Cabrera admits that "nobody wants to be in a jail" but rightly reminds "we have to hold these folks somewhere." The kids' area of the facility, he says, has "pretty wide open spaces" plus "TVs, recreation areas, [and] beds for them. If you have to be in a detention area, this is not a bad place," Cabrera notes. 

Despite these conditions, Cabrera says that during the Trump administration, "you had the congresspeople crying, saying that [border agents] were making people drink out of toilets and all that. I mean that just doesn't happen. People don't get abused in these places," he emphasizes. "Our agents take their job very seriously."

"But you always have somebody, whether it's Alyssa Milano or somebody coming in and saying how bad it is and it's a 'concentration camp' and all this nonsense," recalls Cabrera. "It's not like that.
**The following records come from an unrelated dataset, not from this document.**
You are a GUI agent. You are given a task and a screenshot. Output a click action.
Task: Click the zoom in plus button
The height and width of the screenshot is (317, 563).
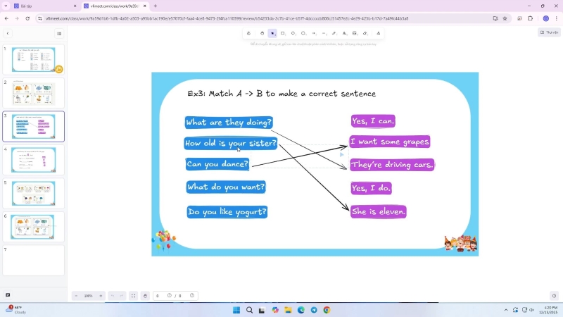pos(101,296)
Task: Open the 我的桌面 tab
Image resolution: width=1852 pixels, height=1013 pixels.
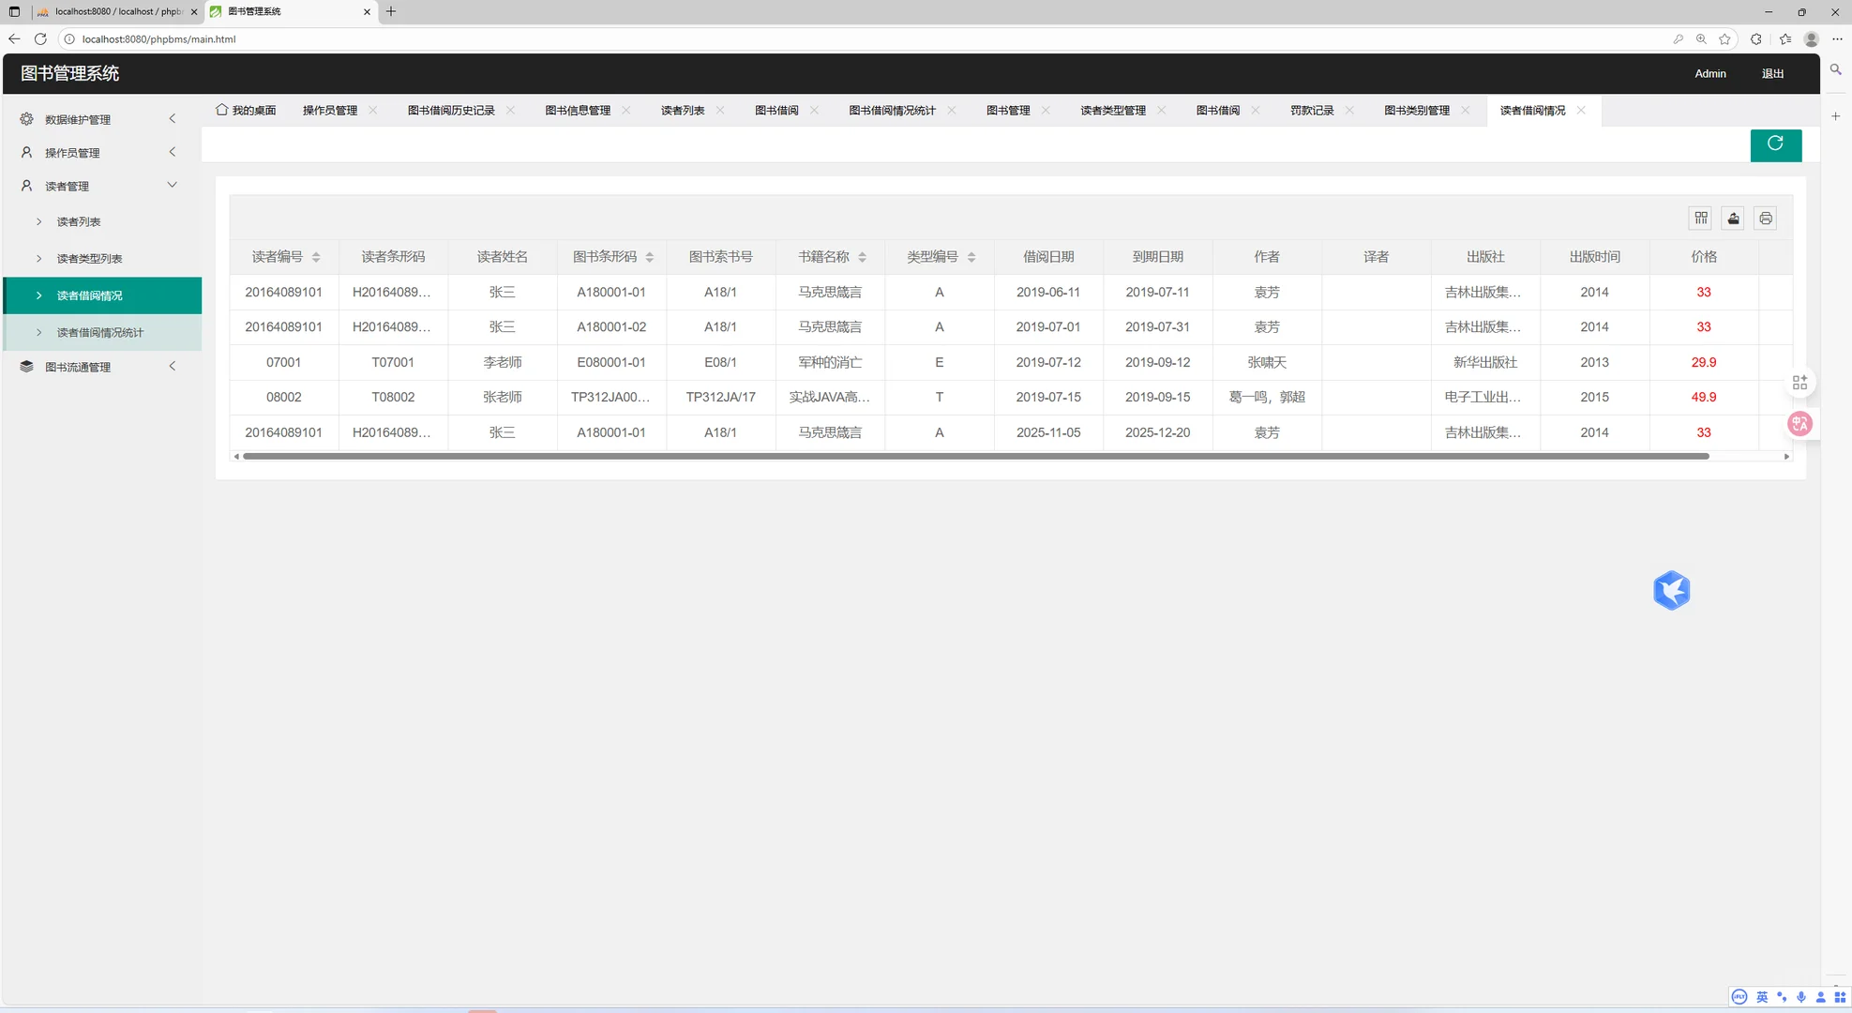Action: 245,110
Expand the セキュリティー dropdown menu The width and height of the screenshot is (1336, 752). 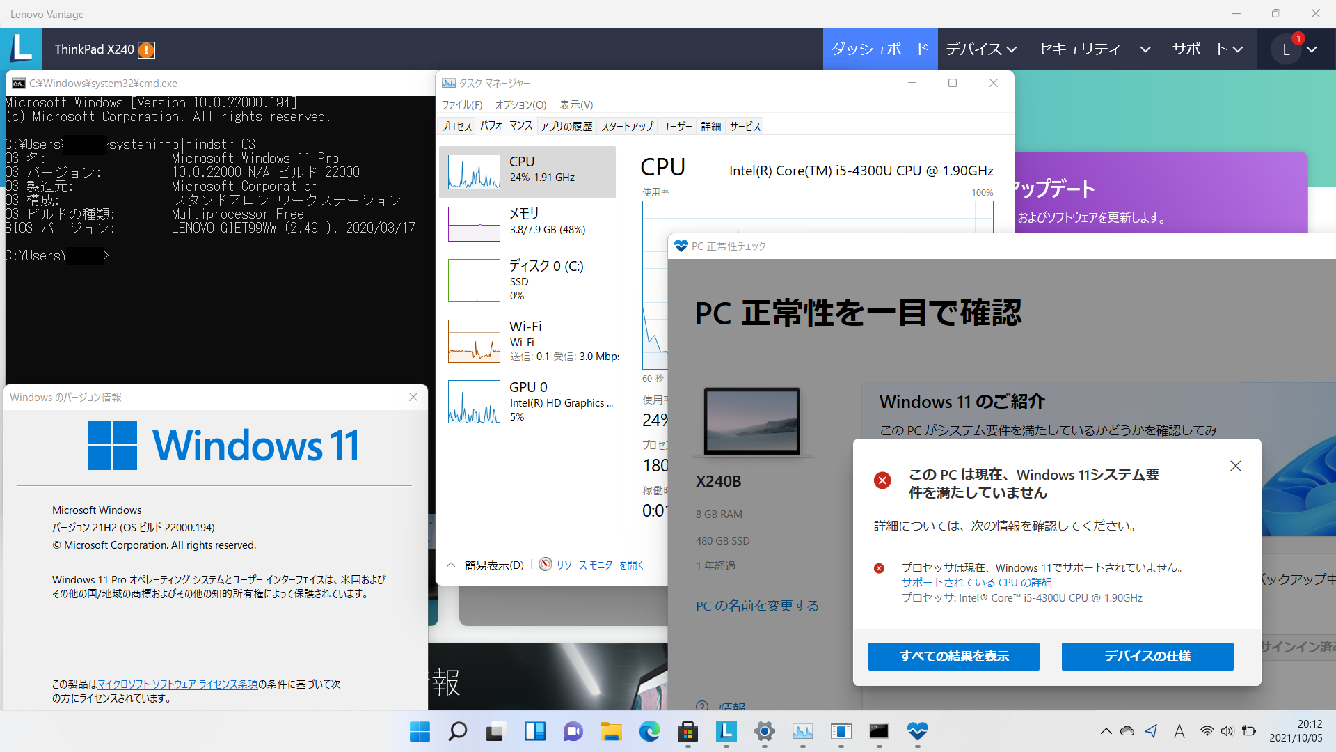pyautogui.click(x=1094, y=49)
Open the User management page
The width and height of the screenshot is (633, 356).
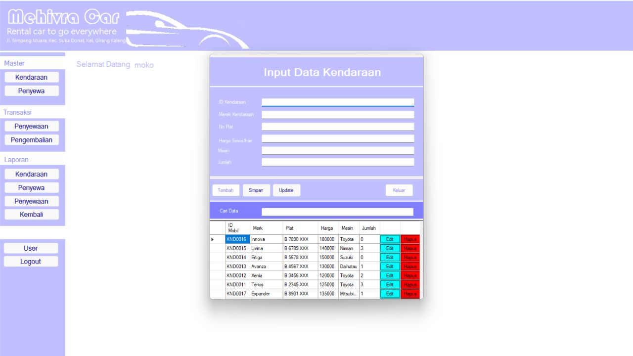31,248
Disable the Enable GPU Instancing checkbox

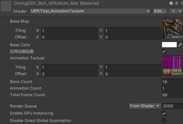pos(164,113)
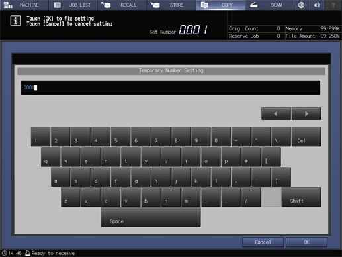342x257 pixels.
Task: Cancel the temporary number setting
Action: pyautogui.click(x=263, y=242)
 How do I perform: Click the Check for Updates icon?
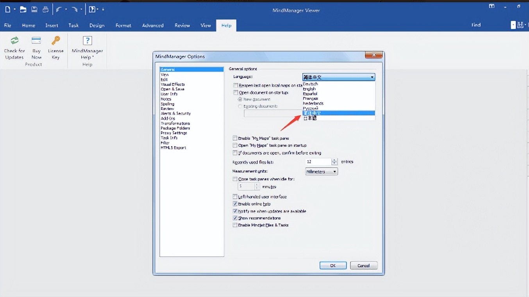(x=14, y=41)
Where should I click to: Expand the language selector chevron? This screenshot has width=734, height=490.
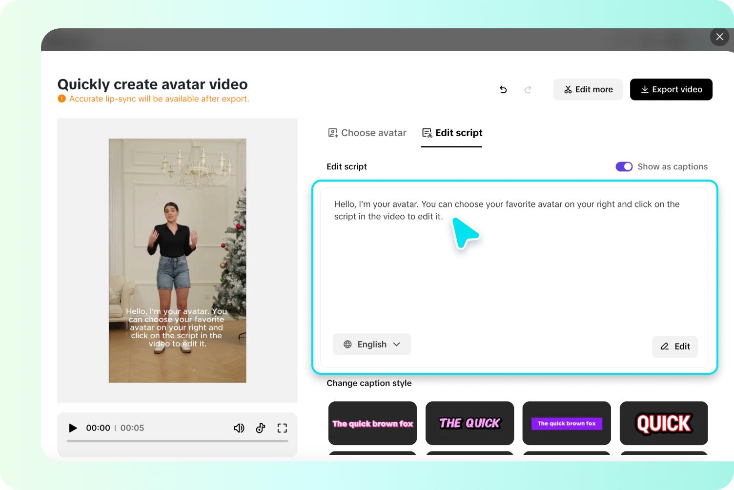395,344
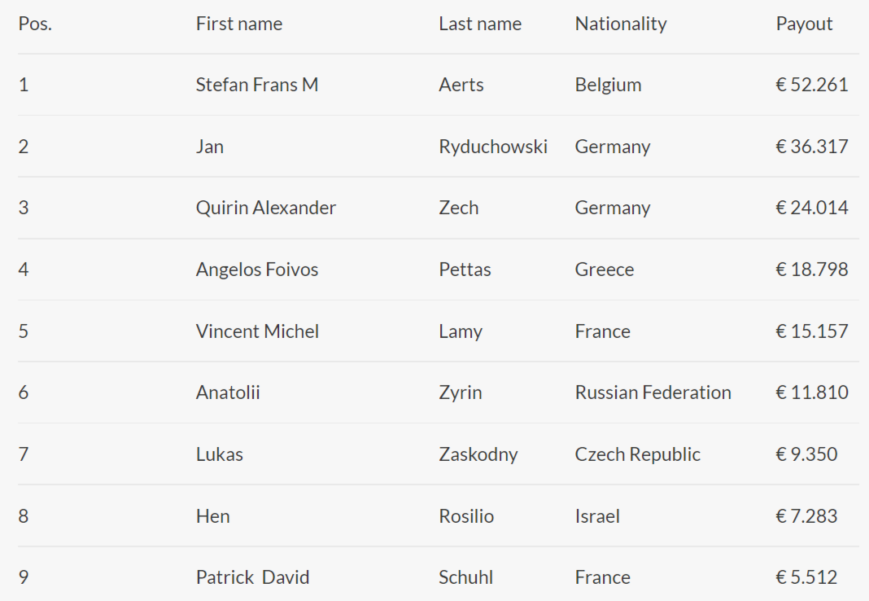Click the Greece nationality cell
This screenshot has width=869, height=601.
605,270
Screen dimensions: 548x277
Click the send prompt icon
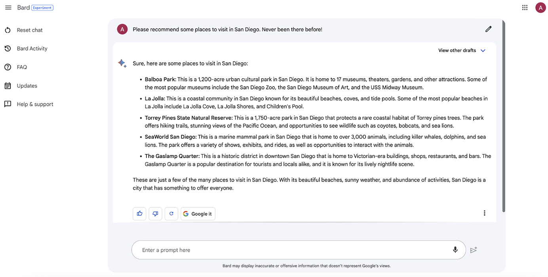click(474, 250)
If people were allowed to see it, they would know that they're being fed a line of nonsense."

After a few days at the McAllen CPC, Border Patrol transfers illegal immigrants to the Department of Health and Human Services' (HHS) Refugee Resettlement Office (RRO). "Sometimes," Cabrera adds, illegal immigrants are sent from the CPC to "other states" or "released to the custody of a parent or a chaperone who will take them to whichever part of the country that their family's from."